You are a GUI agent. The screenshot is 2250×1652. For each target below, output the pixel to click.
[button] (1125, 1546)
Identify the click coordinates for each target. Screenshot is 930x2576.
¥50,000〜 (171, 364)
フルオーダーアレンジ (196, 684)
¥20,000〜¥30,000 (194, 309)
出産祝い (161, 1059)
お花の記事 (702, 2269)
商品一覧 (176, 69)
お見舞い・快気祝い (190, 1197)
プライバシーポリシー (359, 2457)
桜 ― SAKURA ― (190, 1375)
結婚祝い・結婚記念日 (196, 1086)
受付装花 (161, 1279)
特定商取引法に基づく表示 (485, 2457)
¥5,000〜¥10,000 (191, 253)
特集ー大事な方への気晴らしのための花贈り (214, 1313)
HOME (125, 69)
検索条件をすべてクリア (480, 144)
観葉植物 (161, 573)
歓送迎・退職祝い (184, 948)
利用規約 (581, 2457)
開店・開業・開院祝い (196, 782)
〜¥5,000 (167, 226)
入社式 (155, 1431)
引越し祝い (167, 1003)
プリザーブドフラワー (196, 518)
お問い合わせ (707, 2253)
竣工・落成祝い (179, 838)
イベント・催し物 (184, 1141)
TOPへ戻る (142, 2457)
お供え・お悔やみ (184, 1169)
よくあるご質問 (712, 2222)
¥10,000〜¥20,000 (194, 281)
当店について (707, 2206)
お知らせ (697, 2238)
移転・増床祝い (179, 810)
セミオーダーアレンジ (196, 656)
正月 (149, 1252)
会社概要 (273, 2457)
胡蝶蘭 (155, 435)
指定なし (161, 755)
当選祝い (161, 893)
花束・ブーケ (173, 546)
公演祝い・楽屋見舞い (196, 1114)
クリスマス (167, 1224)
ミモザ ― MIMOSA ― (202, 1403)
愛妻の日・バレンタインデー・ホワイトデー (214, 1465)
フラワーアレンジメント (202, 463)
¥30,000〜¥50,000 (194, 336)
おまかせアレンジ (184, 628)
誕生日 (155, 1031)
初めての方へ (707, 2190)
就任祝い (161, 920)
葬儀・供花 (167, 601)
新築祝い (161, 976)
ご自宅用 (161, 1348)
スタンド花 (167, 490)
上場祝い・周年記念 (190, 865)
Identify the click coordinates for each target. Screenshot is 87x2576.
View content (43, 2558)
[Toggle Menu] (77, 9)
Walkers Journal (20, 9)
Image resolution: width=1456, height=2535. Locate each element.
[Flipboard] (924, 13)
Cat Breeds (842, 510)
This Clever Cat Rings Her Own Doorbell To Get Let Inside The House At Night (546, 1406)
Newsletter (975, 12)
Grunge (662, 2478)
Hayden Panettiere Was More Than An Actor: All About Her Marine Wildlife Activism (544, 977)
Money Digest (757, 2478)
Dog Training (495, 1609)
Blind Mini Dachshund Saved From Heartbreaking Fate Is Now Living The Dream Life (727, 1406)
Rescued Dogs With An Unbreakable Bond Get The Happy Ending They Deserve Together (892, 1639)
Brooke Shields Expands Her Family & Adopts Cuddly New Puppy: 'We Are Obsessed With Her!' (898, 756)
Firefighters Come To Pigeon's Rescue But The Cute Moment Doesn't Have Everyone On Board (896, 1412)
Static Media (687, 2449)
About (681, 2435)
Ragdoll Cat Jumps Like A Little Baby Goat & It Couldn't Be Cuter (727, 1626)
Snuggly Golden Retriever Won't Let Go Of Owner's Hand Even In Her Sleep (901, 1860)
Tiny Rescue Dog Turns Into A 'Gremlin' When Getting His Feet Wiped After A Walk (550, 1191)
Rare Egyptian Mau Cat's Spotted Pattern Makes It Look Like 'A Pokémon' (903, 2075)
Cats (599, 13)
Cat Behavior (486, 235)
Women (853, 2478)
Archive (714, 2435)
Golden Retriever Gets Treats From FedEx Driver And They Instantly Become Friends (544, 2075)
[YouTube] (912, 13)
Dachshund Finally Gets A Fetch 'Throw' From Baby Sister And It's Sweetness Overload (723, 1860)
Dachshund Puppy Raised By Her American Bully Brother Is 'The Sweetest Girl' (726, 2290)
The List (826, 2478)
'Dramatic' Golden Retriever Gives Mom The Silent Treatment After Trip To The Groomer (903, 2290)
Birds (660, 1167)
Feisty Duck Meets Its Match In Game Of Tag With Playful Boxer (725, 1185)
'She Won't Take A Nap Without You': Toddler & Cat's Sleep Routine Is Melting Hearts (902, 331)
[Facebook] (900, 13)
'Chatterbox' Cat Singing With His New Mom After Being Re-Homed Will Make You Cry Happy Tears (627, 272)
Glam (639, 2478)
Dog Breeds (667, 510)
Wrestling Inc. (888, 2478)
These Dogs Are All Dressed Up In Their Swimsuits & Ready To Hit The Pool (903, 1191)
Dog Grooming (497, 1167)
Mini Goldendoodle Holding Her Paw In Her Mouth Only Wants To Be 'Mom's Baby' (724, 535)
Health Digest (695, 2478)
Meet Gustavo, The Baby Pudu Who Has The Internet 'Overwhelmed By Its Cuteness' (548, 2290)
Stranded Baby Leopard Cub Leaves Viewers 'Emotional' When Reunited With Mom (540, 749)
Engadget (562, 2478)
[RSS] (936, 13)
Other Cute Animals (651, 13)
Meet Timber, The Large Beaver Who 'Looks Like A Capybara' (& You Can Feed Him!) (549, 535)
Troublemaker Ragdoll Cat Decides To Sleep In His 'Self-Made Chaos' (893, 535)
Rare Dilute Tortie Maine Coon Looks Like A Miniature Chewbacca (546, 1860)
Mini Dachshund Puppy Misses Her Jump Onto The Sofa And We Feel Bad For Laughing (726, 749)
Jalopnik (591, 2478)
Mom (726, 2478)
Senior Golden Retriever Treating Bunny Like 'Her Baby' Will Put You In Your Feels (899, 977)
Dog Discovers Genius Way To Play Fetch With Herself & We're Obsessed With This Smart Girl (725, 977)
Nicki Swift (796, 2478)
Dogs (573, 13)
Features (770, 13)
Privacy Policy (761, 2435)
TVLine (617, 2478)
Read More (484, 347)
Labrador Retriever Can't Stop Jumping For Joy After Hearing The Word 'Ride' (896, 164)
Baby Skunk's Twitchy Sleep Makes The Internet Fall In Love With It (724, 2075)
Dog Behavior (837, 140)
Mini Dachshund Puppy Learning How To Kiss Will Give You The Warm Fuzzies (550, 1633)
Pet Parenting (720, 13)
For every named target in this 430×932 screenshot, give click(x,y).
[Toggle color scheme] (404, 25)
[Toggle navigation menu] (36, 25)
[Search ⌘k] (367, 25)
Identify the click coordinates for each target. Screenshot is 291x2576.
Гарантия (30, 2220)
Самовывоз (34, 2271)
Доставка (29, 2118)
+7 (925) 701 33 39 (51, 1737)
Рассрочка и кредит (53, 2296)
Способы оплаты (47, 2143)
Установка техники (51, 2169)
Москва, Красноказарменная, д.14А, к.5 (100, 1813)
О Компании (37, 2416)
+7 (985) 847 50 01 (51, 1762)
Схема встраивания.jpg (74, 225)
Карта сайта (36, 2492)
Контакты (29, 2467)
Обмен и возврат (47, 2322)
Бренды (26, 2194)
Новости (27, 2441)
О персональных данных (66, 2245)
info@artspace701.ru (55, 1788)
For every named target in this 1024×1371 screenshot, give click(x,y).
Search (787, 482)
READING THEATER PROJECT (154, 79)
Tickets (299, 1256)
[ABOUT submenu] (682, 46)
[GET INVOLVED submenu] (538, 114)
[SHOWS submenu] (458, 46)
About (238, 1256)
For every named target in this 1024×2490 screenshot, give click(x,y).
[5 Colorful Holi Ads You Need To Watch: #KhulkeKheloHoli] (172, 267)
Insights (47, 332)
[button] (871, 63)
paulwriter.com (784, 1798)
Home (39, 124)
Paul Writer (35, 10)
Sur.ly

### WORK TO COMPLETE
When you answer, output each line of the data exactly as given, from its first line up to and including the one with "ミモザ ― MIMOSA ― (202, 1403)".

### RESPONSE TO THIS TASK
You are a GUI agent. The screenshot is 2250×1652. For each target below, output the pixel to click.
[button] (1125, 1546)
Identify the click coordinates for each target. Screenshot is 930x2576.
¥50,000〜 (171, 364)
フルオーダーアレンジ (196, 684)
¥20,000〜¥30,000 (194, 309)
出産祝い (161, 1059)
お花の記事 (702, 2269)
商品一覧 (176, 69)
お見舞い・快気祝い (190, 1197)
プライバシーポリシー (359, 2457)
桜 ― SAKURA ― (190, 1375)
結婚祝い・結婚記念日 (196, 1086)
受付装花 (161, 1279)
特定商取引法に基づく表示 (485, 2457)
¥5,000〜¥10,000 (191, 253)
特集ー大事な方への気晴らしのための花贈り (214, 1313)
HOME (125, 69)
検索条件をすべてクリア (480, 144)
観葉植物 (161, 573)
歓送迎・退職祝い (184, 948)
利用規約 (581, 2457)
開店・開業・開院祝い (196, 782)
〜¥5,000 (167, 226)
入社式 (155, 1431)
引越し祝い (167, 1003)
プリザーブドフラワー (196, 518)
お問い合わせ (707, 2253)
竣工・落成祝い (179, 838)
イベント・催し物 (184, 1141)
TOPへ戻る (142, 2457)
お供え・お悔やみ (184, 1169)
よくあるご質問 (712, 2222)
¥10,000〜¥20,000 (194, 281)
当店について (707, 2206)
お知らせ (697, 2238)
移転・増床祝い (179, 810)
セミオーダーアレンジ (196, 656)
正月 (149, 1252)
会社概要 (273, 2457)
胡蝶蘭 (155, 435)
指定なし (161, 755)
当選祝い (161, 893)
花束・ブーケ (173, 546)
公演祝い・楽屋見舞い (196, 1114)
クリスマス (167, 1224)
ミモザ ― MIMOSA ― (202, 1403)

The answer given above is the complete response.